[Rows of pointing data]
** start **

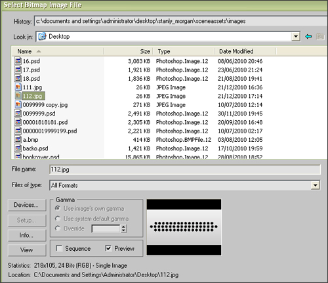This screenshot has height=283, width=328.
Task: Click the Desktop icon in Look in
Action: coord(42,36)
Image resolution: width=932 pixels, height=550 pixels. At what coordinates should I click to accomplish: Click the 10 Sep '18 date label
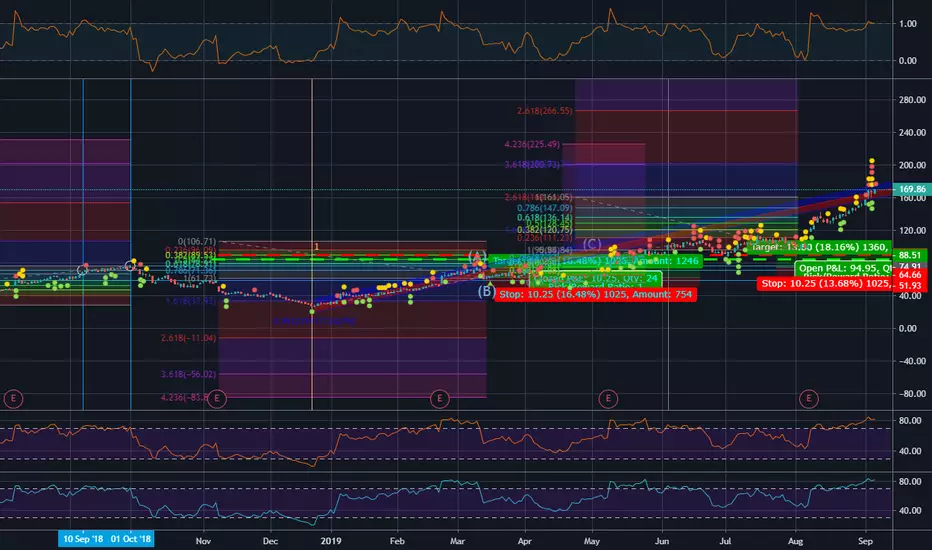(83, 539)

** end **

Objective: Retype all of the items above verbatim, line for line, leaving out the pictures.

Written solution:
This screenshot has height=283, width=328.
Task: Click the Desktop icon in Look in
Action: coord(42,36)
Image resolution: width=932 pixels, height=550 pixels. At what coordinates should I click to accomplish: Click the 10 Sep '18 date label
(83, 539)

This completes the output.